The API is one of the most common means through which many developers interact with data. Therefore, an API design should be well-organised, consistent, and intuitive. The developer’s experience is one of the most important metrics in measuring the quality of an API. If the API design is not clear and difficult to understand, the chances it will be consumed are minimal.
However, when it comes to API design, encouraging best practices seems constantly overlooked in the complete API lifecycle, mainly in order to improve development efficiency. While the short-term benefits of rapid development can boost speed to market, without the proper foundation (API design-first approach), the API will surely lack future reusability and simply increase development headaches. Instead, when applying and following API design best practices, while the overall development time might increase, there is much less confusion in the API consumption which leads to reduced cost for development.
Sadly, the API design best practices documentation alone lacks follow-up and control over its implementation.
“Best practice when enforced becomes governance"
Organisations have long recognised the need to enforce governance on standards and best practices in order to achieve consistency in common operating procedures across different departments. When done properly, governance can provide clear direction, remove obstacles, and allow different departments of the organisation to function independently.
API governance is the process of applying common rules and requirements related to API standards and security policies to the organisation's APIs. It is verified then by different checks and validations (for example - checking the existence of examples for API requests and responses).
API governance ensures that the backend systems powering the enterprise as well as services provided are well-defined, discoverable, and properly consumed. Additionally, it provides the overall state of the system, which can help evolve and steer in the right direction.
API governance helps save time and money, because it achieves consistency and completeness of API designs, allowing them to be easily discoverable and reused, and ensures that APIs are compliant with API best practices for design, development, deployment, and consumption.
Introducing MuleSoft Anypoint API Governance
To help organisations maintain API design best practices, achieve consistency in the implementation of API internal standards, and provide assistance to their developers in order to comply with these rules, MuleSoft introduced a new feature to its Anypoint Platform - Anypoint API Governance.
The Anypoint API Governance is a component of the Anypoint Platform that applies governance rules to organisation APIs as part of the API lifecycle. API Governance helps to improve an organisation’s API quality by identifying conformance issues and taking steps to resolve them.
By creating profiles in the Anypoint API Governance console and applying rulesets to them the IT leaders no longer have to follow a manual approach of conformance validation avoiding possible delays in API delivery. It also reduces the struggle with enforcement and inconsistencies of API design best practices. API Governance offers two options either out-of-the-box or custom-made rulesets which could be applied to multiple APIs across the organization (a ruleset is a collection of rules or guidelines that can be applied over the metadata extracted from any REST API specification in Anypoint Platform).
After the profiles are created and rulesets applied, the API Governance console shows an overview of conformance for all validated APIs. The IT leaders can use it to monitor the API conformance, and notify API owners about non-conformities and ways to improve their API designs.

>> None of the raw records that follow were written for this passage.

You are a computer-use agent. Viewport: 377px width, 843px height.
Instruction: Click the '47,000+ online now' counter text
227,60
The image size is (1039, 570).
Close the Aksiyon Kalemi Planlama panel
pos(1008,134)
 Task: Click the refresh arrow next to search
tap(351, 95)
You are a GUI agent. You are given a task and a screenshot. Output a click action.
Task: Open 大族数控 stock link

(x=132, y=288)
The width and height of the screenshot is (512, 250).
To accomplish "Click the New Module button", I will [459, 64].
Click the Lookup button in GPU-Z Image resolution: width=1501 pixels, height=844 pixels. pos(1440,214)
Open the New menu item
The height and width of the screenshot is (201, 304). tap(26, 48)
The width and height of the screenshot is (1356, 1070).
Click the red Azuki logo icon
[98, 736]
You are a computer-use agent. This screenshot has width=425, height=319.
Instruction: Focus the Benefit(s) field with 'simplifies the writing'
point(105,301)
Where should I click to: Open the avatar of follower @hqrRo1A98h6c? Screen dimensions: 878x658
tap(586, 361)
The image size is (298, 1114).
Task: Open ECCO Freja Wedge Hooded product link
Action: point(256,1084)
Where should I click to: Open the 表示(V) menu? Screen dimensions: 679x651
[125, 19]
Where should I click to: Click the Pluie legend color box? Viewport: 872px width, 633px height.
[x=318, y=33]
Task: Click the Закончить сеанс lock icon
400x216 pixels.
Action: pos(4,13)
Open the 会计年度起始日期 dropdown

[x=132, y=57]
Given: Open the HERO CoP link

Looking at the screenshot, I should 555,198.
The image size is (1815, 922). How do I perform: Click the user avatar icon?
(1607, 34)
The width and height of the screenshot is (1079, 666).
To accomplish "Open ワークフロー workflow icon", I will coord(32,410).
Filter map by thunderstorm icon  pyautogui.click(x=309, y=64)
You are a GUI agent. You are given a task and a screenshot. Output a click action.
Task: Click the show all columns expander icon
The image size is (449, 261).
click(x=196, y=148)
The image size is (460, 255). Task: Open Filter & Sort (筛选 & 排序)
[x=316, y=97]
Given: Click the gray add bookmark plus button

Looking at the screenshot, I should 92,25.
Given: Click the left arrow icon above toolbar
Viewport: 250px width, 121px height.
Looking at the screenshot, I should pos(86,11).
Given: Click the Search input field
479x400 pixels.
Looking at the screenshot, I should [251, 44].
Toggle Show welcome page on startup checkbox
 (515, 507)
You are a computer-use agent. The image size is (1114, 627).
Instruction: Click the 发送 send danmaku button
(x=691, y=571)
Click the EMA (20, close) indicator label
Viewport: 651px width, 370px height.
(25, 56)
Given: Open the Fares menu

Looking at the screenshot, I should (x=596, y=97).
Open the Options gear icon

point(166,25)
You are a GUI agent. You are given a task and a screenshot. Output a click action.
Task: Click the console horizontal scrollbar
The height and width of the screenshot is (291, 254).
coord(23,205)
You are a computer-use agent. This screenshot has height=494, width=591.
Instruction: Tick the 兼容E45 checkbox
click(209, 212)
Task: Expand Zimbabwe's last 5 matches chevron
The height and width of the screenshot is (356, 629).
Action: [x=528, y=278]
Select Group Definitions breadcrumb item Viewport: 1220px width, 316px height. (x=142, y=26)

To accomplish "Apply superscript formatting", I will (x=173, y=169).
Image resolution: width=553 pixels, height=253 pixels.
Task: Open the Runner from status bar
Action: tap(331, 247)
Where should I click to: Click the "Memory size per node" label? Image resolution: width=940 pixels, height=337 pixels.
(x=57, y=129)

Ensure conformance during API design
The MuleSoft Anypoint API Governance feature makes governance seamless for development teams to adopt. Created API Governance profiles can be accessed as dependencies in MuleSoft Anypoint API Designer during the API design stage, so that the developers can check and correct conformance issues in real-time, hence reducing additional manual validations in the future.
Enforce API Design Best Practices with MuleSoft Anypoint API Governance
- To enforce the API design best practices with Anypoint API Governance, the APIs that need to be governed have to be identified first and be included in a new profile of Anypoint API Governance (the APIs can be identified through tags or categories of APIs in Anypoint Exchange).
- The next step would be to add the Anypoint Best Practices out-of-the-box ruleset, which contains over 30 best practices for API design, to a newly created profile (alternatively, a custom ruleset can be created if the organisation’s API best practices are different from the existing MuleSoft ruleset).
After the API Governance profile is configured, the monitoring and reporting will be available for the organization’s REST API designs’ conformance success or failure. Additionally, non-conformance notifications can be sent to the API owners automatically or manually from an API Governance profile.